Material to process:
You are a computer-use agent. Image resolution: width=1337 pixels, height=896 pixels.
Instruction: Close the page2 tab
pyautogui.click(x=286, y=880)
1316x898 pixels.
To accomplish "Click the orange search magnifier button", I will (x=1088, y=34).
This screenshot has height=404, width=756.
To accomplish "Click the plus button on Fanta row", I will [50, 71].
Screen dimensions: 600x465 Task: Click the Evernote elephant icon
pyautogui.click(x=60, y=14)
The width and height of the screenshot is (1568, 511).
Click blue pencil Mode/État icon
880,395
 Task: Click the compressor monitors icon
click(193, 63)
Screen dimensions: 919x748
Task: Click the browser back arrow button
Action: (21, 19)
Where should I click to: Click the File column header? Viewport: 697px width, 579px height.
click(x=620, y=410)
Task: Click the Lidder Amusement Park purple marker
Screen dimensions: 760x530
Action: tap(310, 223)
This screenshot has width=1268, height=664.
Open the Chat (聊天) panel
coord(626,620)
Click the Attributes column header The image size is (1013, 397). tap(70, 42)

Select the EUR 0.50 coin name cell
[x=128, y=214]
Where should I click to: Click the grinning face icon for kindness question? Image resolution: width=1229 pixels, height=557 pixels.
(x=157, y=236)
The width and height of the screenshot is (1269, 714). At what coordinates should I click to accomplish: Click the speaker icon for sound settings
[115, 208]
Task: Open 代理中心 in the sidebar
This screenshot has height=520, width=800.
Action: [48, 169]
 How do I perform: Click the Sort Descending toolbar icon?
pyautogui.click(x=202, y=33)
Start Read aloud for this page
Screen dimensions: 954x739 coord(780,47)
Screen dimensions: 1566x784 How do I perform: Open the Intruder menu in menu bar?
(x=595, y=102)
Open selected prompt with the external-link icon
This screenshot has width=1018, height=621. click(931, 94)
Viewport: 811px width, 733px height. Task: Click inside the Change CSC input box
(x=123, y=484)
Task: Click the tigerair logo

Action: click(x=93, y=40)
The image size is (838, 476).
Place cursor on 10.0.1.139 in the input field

Task to complete: Please set down the material above once more, word for word.

Exercise output:
You are a computer-use agent. Image resolution: width=1337 pixels, height=896 pixels.
Instruction: Close the page2 tab
pyautogui.click(x=286, y=880)
1316x898 pixels.
To accomplish "Click the orange search magnifier button", I will (x=1088, y=34).
This screenshot has height=404, width=756.
To accomplish "Click the plus button on Fanta row", I will [50, 71].
Screen dimensions: 600x465 Task: Click the Evernote elephant icon
pyautogui.click(x=60, y=14)
The width and height of the screenshot is (1568, 511).
Click blue pencil Mode/État icon
880,395
 Task: Click the compressor monitors icon
click(193, 63)
Screen dimensions: 919x748
Task: Click the browser back arrow button
Action: (21, 19)
Where should I click to: Click the File column header? Viewport: 697px width, 579px height.
click(x=620, y=410)
Task: Click the Lidder Amusement Park purple marker
Screen dimensions: 760x530
Action: tap(310, 223)
This screenshot has width=1268, height=664.
Open the Chat (聊天) panel
coord(626,620)
Click the Attributes column header The image size is (1013, 397). tap(70, 42)

Select the EUR 0.50 coin name cell
[x=128, y=214]
Where should I click to: Click the grinning face icon for kindness question? Image resolution: width=1229 pixels, height=557 pixels.
(x=157, y=236)
The width and height of the screenshot is (1269, 714). At what coordinates should I click to accomplish: Click the speaker icon for sound settings
[115, 208]
Task: Open 代理中心 in the sidebar
This screenshot has height=520, width=800.
Action: [48, 169]
 How do I perform: Click the Sort Descending toolbar icon?
pyautogui.click(x=202, y=33)
Start Read aloud for this page
Screen dimensions: 954x739 coord(780,47)
Screen dimensions: 1566x784 How do I perform: Open the Intruder menu in menu bar?
(x=595, y=102)
Open selected prompt with the external-link icon
This screenshot has width=1018, height=621. click(931, 94)
Viewport: 811px width, 733px height. Task: Click inside the Change CSC input box
(x=123, y=484)
Task: Click the tigerair logo

Action: click(x=93, y=40)
The image size is (838, 476).
Place cursor on 10.0.1.139 in the input field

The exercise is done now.